La Haute-Commissaire a exhorté la communauté internationale à rester unie pour faire pression sur l’armée afin qu’elle mette fin à ses campagnes militaires.

« La communauté internationale doit user de son influence pour que le pays soit de nouveau dirigé par un gouvernement civil légitime et indépendant, sans contrôle militaire des pouvoirs exécutif, législatif et judiciaire. »

« Une prison à ciel ouvert »

Wai Wai Nu, qui parcourt le monde pour parler publiquement du sort des femmes et des filles rohingya, a décrit la situation dans l’État rakhine comme le fait de « vivre dans une prison à ciel ouvert ». Elle a rapporté que la junte militaire a déclaré vouloir appliquer la peine de mort à quatre défenseurs de la démocratie.

Plus de 600 000 Rohingya continuent de vivre dans des conditions proches de l’apartheid, a-t-elle déclaré durant la table ronde, dont 140 000 sont isolés de force dans des camps de personnes déplacées, sans pouvoir subvenir à leurs besoins fondamentaux et sans moyens de subsistance.

L’armée exige des Rohingya qu’ils obtiennent une autorisation pour voyager à l’intérieur et à l’extérieur de l’État rakhine, et arrête celles et ceux qui enfreignent cette politique discriminatoire, a-t-elle ajouté. Les Rohingya doivent également présenter une carte de vérification de la nationalité qui ne confère pas la citoyenneté et les identifient comme étant « Bengali » pour mener leurs activités quotidiennes, y compris pour se rendre dans les centres de soins et les établissements scolaires.

Les personnes qui ont fui le pays ne connaissent pas de meilleures conditions, les réfugiés vivant dans des camps de réfugiés et des centres de détention sordides dans les pays voisins et risquant d’être victimes de trafiquants sexuels, a déclaré Wai Wai Nu.

Les femmes, les filles et les LGBTQ+ en particulier, dont beaucoup ont survécu aux violences sexuelles commises par l’armée, restent exposés à un risque accru de viol, de harcèlement et d’exploitation sexuels, et de traite forcée.
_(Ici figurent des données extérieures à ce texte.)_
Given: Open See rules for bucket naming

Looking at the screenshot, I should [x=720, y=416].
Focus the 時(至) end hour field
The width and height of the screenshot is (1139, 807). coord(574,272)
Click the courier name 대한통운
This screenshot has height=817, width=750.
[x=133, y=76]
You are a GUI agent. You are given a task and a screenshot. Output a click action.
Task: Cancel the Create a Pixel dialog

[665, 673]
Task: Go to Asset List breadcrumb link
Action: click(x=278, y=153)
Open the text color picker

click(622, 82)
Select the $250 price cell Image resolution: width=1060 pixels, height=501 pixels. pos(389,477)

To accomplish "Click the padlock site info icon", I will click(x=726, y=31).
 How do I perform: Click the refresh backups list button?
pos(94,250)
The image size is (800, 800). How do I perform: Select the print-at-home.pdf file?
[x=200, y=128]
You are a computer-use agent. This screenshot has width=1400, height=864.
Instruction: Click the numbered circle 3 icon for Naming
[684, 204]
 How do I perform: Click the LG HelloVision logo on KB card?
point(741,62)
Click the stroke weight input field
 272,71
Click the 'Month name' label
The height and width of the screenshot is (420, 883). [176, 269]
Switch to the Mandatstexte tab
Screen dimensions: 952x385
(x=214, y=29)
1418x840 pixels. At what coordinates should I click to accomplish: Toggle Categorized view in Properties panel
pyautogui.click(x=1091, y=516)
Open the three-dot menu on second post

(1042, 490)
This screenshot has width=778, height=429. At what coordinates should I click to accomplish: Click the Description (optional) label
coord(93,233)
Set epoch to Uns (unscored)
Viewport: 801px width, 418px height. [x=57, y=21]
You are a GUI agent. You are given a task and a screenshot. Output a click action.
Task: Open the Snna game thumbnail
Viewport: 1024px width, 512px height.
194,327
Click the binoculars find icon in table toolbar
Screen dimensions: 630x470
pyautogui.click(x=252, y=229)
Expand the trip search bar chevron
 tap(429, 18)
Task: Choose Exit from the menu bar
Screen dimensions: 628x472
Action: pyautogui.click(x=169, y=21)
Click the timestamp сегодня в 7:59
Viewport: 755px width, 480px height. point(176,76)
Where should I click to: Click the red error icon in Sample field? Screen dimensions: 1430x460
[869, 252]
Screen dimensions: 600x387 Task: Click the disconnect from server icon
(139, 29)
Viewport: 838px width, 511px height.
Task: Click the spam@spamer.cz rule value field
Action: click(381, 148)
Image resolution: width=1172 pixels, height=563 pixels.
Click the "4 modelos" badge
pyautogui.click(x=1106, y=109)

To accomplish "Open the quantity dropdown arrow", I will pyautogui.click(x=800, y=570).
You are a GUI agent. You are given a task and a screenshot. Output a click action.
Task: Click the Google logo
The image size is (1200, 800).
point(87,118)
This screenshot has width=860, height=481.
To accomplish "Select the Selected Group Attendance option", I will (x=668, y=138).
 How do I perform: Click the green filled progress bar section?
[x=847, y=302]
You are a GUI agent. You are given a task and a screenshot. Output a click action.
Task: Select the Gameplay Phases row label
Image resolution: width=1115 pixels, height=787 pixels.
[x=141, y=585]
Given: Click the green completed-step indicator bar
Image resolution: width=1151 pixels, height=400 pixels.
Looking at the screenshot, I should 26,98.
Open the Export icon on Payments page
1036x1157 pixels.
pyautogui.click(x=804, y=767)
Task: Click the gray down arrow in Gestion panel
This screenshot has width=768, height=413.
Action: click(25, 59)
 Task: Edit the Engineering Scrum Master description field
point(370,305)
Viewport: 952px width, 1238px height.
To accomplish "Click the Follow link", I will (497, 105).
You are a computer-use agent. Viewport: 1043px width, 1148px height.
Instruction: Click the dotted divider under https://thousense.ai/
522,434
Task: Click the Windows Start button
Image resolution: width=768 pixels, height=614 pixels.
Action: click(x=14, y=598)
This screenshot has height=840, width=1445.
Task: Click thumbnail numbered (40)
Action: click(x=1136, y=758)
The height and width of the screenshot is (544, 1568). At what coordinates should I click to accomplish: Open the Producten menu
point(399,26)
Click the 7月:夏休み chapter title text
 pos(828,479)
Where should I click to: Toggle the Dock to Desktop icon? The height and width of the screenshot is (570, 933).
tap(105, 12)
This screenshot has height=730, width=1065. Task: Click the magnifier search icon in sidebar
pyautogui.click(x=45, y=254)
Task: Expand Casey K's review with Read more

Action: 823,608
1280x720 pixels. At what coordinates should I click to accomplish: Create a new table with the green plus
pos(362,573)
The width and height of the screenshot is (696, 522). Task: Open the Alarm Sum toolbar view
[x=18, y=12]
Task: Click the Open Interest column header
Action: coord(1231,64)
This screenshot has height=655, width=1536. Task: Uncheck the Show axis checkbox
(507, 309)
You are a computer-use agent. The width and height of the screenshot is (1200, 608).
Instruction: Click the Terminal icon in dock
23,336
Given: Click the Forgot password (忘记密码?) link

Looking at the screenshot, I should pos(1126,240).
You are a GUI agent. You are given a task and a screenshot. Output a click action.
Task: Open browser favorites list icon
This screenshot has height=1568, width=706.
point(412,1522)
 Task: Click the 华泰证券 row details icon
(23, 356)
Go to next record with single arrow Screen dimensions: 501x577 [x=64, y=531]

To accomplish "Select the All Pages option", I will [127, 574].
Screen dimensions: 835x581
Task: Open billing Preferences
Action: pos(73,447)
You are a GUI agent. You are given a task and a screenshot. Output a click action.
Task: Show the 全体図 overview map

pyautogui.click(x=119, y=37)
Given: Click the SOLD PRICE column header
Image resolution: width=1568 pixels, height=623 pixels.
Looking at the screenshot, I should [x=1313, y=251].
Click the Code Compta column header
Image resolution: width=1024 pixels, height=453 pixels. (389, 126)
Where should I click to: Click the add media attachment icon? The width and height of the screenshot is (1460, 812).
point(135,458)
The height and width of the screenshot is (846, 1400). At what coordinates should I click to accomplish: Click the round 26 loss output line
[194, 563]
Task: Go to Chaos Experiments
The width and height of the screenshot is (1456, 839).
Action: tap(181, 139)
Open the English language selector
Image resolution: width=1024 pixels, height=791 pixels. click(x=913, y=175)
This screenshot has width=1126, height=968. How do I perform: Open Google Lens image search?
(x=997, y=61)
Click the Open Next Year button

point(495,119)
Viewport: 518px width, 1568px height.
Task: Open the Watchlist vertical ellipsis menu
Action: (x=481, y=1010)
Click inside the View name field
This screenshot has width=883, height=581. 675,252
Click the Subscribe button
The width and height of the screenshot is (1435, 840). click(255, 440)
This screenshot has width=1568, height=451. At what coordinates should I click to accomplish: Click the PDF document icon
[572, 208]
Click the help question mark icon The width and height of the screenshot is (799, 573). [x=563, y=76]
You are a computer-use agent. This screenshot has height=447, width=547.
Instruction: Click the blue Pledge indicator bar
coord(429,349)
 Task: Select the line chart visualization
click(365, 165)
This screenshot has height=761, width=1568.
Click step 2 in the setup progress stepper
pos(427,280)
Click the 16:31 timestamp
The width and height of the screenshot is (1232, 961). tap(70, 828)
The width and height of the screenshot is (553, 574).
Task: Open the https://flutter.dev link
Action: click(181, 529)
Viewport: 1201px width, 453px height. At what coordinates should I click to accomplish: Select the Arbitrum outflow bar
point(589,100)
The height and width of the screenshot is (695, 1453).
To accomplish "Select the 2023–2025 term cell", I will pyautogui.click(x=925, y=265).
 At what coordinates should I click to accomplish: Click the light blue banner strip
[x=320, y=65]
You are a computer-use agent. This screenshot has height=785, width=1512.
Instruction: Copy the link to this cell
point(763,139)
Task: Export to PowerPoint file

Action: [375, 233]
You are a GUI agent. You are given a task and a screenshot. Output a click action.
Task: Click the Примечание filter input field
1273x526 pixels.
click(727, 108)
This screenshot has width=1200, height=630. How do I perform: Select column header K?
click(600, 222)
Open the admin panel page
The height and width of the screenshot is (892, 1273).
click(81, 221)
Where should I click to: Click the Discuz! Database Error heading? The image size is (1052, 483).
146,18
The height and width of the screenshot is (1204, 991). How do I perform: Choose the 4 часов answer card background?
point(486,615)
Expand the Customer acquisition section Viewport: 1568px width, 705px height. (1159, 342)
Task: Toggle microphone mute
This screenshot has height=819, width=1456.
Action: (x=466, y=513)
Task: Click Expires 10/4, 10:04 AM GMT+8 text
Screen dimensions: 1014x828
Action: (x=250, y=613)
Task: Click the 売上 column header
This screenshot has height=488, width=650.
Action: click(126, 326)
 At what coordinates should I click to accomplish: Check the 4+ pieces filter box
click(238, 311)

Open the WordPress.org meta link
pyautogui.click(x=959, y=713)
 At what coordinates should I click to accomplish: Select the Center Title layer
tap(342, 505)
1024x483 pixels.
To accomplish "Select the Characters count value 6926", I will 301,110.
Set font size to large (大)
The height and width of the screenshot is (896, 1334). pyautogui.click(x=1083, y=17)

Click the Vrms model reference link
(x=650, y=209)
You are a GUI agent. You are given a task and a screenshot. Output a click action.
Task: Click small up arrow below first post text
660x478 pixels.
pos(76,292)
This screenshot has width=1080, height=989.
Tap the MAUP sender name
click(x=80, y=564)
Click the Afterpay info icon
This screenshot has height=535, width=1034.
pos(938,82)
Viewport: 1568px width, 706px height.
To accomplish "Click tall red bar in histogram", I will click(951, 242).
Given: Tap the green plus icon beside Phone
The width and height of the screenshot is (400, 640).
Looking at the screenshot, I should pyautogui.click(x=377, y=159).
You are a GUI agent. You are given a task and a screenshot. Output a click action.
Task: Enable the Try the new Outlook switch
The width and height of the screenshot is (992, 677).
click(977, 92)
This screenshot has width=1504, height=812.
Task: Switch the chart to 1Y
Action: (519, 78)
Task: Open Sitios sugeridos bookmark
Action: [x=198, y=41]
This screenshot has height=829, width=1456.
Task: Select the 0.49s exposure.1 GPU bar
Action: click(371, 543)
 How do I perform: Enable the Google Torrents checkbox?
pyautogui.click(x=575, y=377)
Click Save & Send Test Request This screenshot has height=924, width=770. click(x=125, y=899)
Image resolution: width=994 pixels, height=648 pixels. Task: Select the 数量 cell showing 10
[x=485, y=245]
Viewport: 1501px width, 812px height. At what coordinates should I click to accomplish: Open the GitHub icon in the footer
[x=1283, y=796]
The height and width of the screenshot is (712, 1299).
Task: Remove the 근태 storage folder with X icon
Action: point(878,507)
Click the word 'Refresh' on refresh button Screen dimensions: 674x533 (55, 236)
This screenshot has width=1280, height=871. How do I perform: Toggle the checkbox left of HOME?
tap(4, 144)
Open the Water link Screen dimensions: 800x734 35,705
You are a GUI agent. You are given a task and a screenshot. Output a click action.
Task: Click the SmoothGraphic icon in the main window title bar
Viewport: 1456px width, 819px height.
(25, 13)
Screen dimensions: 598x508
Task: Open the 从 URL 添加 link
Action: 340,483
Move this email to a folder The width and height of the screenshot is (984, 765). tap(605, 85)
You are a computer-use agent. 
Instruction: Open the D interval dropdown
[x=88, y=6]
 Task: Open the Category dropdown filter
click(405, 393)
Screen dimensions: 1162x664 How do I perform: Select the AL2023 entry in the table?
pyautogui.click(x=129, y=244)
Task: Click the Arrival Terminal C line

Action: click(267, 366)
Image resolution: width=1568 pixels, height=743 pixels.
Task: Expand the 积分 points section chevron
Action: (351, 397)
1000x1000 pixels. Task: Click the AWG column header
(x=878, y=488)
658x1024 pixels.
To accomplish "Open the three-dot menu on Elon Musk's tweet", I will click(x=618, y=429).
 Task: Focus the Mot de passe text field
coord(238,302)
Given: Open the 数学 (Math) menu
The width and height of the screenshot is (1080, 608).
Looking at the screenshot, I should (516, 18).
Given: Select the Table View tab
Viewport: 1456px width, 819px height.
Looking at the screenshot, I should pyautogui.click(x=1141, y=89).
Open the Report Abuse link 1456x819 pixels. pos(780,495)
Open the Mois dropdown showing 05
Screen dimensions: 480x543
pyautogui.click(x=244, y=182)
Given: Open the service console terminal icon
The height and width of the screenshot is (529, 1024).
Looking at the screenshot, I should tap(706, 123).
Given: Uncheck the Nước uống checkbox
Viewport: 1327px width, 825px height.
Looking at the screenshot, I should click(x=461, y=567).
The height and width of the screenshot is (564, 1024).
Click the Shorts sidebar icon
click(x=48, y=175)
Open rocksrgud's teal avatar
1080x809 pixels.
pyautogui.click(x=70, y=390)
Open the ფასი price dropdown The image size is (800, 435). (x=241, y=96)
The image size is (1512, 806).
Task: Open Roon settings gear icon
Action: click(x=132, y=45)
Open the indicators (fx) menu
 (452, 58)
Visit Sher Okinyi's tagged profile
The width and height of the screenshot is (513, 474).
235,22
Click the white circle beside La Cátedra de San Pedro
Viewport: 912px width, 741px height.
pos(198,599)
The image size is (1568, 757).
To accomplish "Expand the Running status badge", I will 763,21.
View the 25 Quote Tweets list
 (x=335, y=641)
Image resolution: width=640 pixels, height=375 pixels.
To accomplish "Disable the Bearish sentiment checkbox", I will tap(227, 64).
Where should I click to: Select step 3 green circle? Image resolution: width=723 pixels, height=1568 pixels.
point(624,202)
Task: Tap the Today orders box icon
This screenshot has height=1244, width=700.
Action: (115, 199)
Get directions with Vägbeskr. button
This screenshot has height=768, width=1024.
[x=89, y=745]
WAI WAI NU, WOMEN’S PEACE NETWORK

Pour Thyn Zar Oo, cofondatrice et directrice de programme pour le Public Legal Aid Network, la violence au Myanmar est due au racisme institutionnel, aux attitudes ultranationalistes et à la crainte datant de l’époque coloniale de perdre son identité culturelle et religieuse. Pour pouvoir avancer, le pays doit mettre en œuvre des réformes qui favorisent l’égalité et la liberté, ainsi que l’accès à la justice et à l’information, plutôt que la propagande.

« Le pays doit changer de mentalité », a-t-elle déclaré.

Laetitia van den Assum, experte en diplomatie et membre de la Commission consultative sur l’État rakhine dirigée par feu Kofi Annan, a suggéré que la fin de la ségrégation et la réintroduction d’écoles ethniquement mixtes contribueraient à mettre fin aux violences. L’apatridie n’est pas un problème affectant uniquement l’État rakhine et les Rohingya, a-t-elle fait remarquer.

« Des milliers d’autres personnes sont considérées comme apatrides, notamment des Gurkhas, des Tamouls, des Hindous et des Chinois. Si le Myanmar ne rend pas sa législation conforme aux normes internationales, son problème continuera de s’aggraver », a-t-elle affirmé.

Selon Imtiaz Ahmed, professeur en relations internationales et directeur du Centre d’études sur le génocide à l’Université de Dhaka, la politique du Myanmar à l’égard des Rohingya est ancrée dans un « sentiment racial tacite » de l’élite militaire et civile du pays, qui a conduit à la Constitution nationale du Myanmar, une charte qui ne reconnaît pas les Rohingya.

« Il est évident que si l’on n’exerce pas de pressions, dont des sanctions économiques et politiques, le sort tragique des Rohingyas ne changera pas », a déclaré M. Ahmed.